Number of women in the workforce at EAIF-backed Rwanda project higher than comparable UK and Australia figures
Writing last year in the UK construction industry magazine, “Building”, Simon Rawlinson, a member of the UK Construction Leadership Council, reported that the female share of the construction industry workforce in UK has been stuck at around 14% for over 20 years. Most of that 14% are office based, with just 2% working on site. The Guardian newspaper has reported that in Australia in 2016 women made up only 12% of the construction workforce, down from 17% 10 years ago.
It’s a better story in Rwanda – the Emerging Africa Infrastructure Fund (EAIF), a Private Infrastructure Development Fund (PIDG) company, was the lead arranger of the US$60 million of finance that the Kigali Water Company (KWL) is using to build a new water treatment facility. Located in the outskirts of the capital city of Kigali, the new facility will daily supply clean, fresh, affordable water to some 500,000 people, and is expected to be open for business in 2021.
The numbers employed in the construction phase of the KWL project has ranged from around 250 to as high as 600, but the percentage of women working on the site has stayed steady at 17%. When the plant becomes operational, around 30% of the full-time workforce will be women. This compares to a UK figure of women in the water industry of under 1%, according to a briefing paper compiled by the British House of Commons Library and published on 4th March 2020.

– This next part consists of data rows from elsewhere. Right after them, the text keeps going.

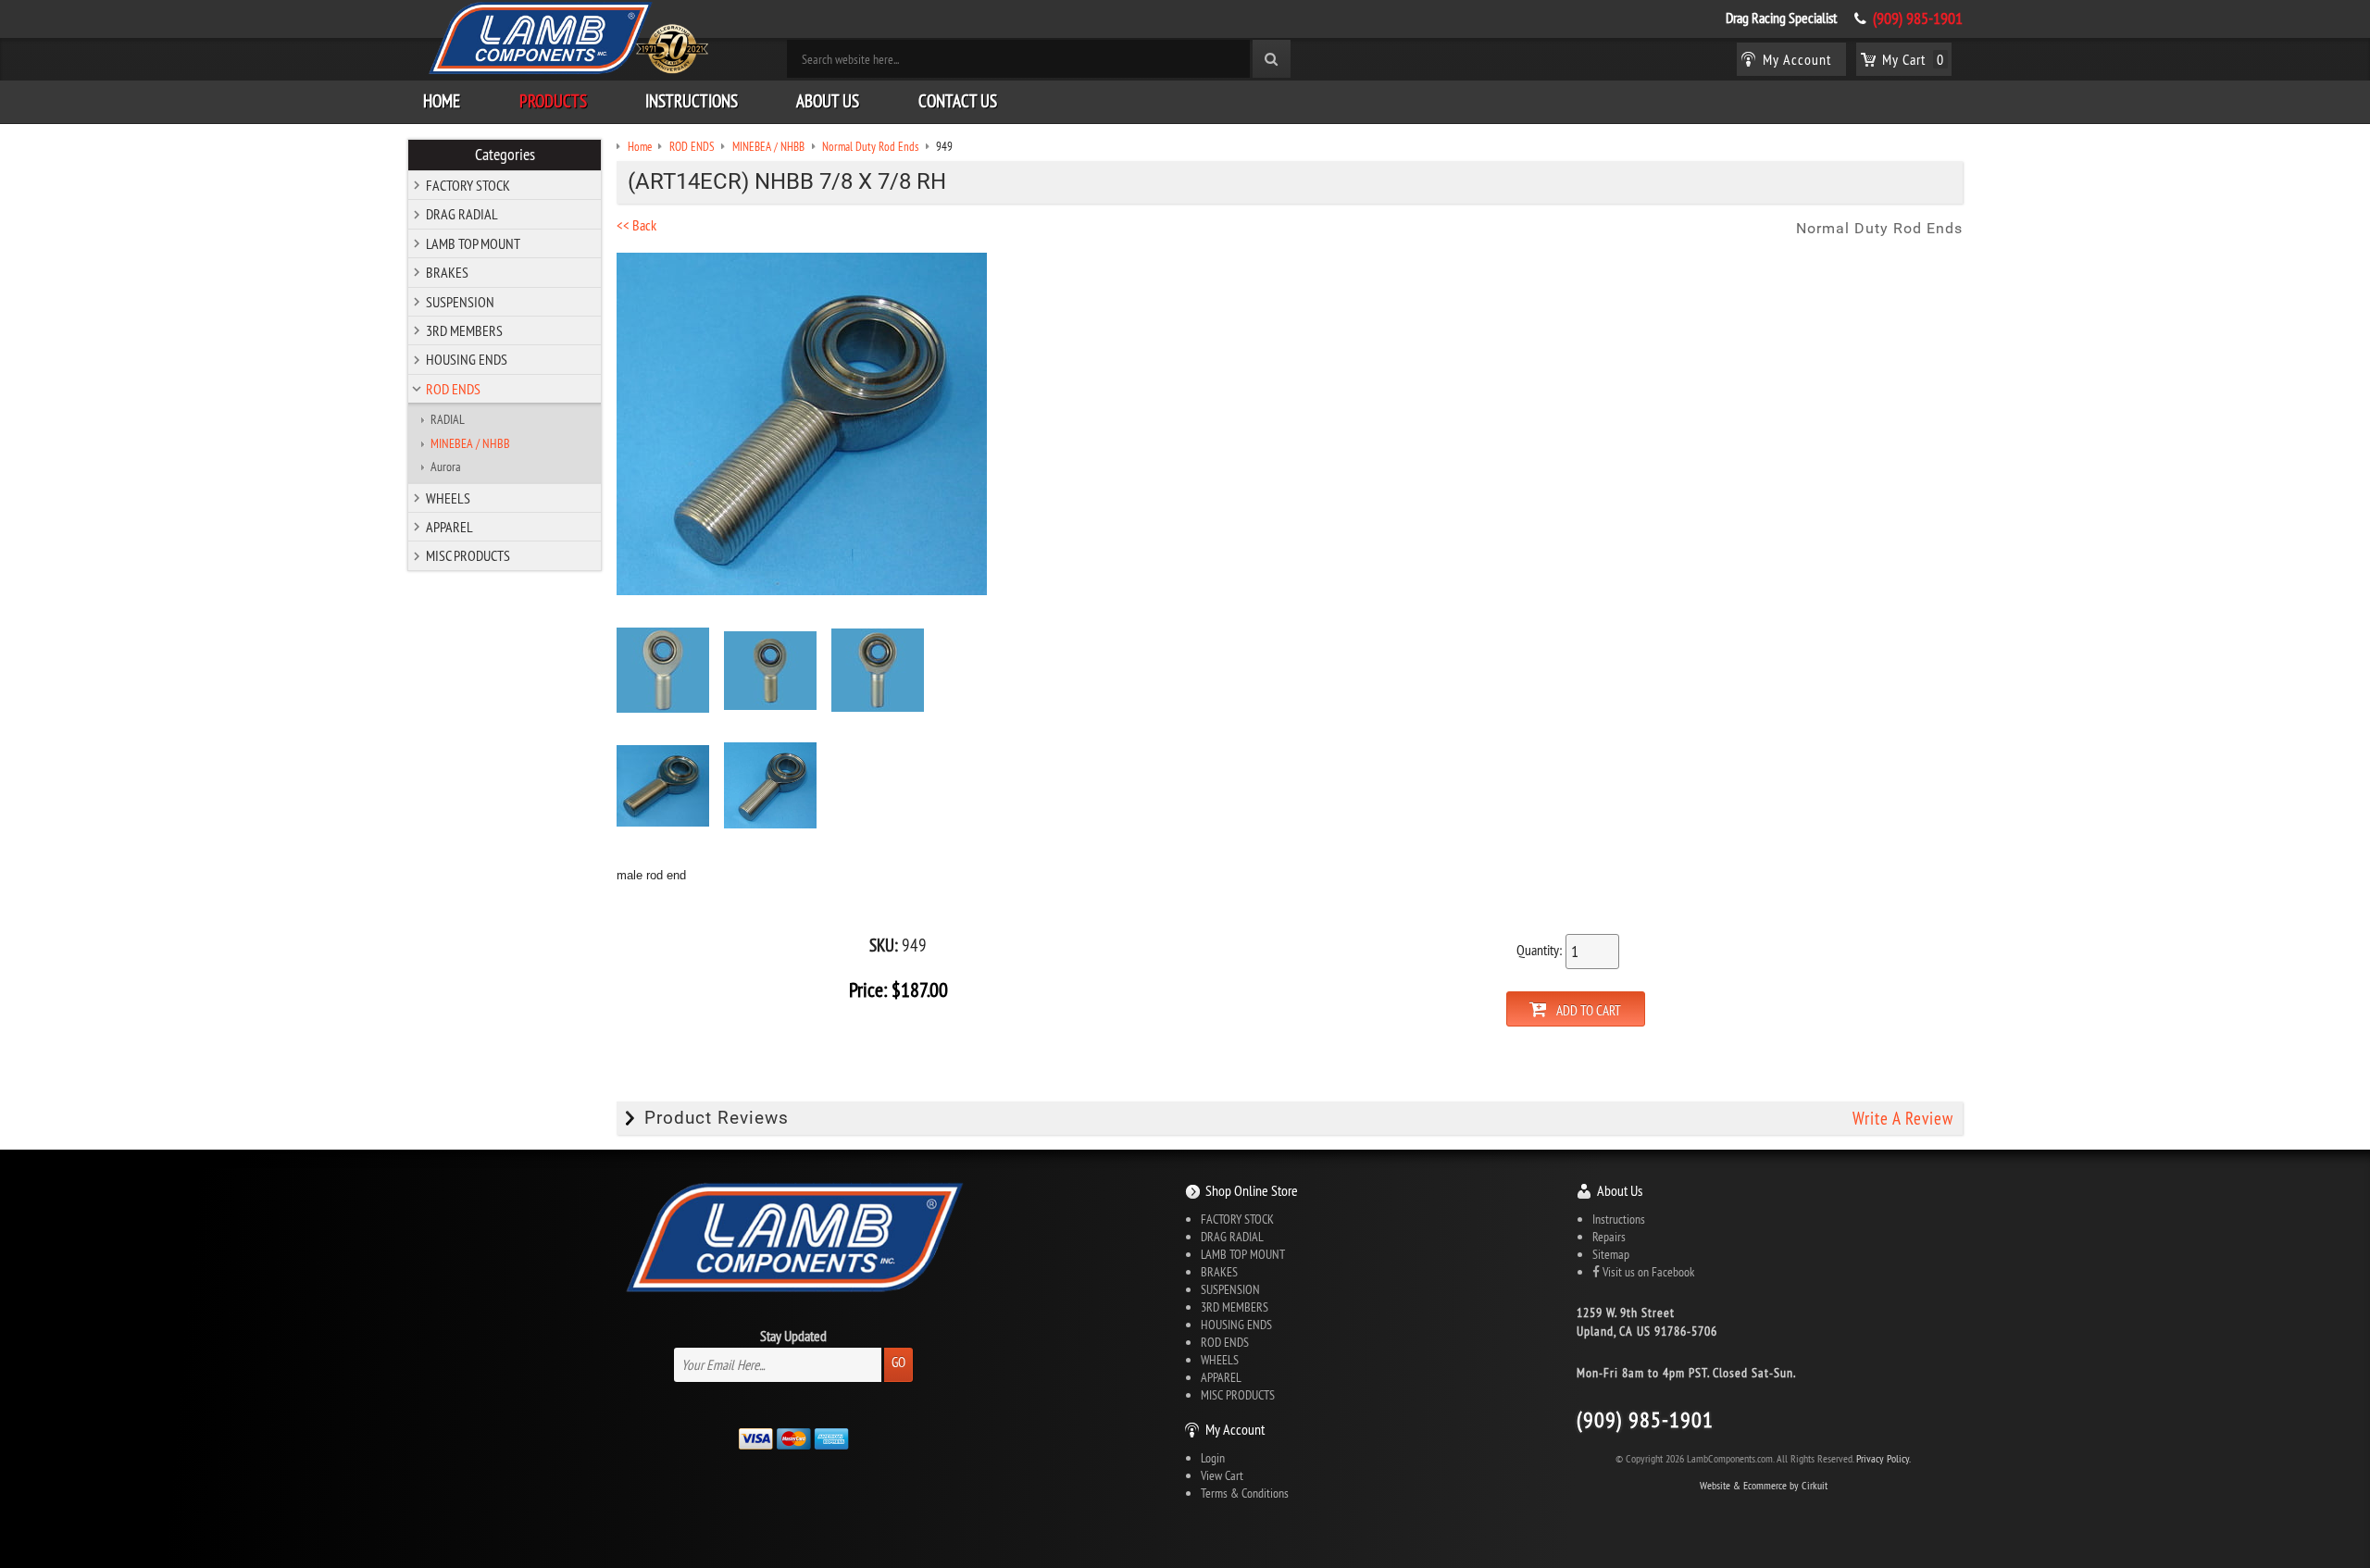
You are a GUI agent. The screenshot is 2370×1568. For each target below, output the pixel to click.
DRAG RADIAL (462, 214)
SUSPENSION (460, 301)
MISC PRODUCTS (468, 555)
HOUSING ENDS (466, 359)
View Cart (1222, 1475)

EAIF is a PIDG company and committed to PIDG policies. It closely monitors every project it lends to. Improving outcomes for women and girls is fundamental to PIDG’s mission to improve infrastructure for economic development and poverty reduction. Improving women’s participation in the workforce leads to major gains in productivity and growth, and infrastructure projects that don’t address the needs and concerns of women are at greater risk of failure.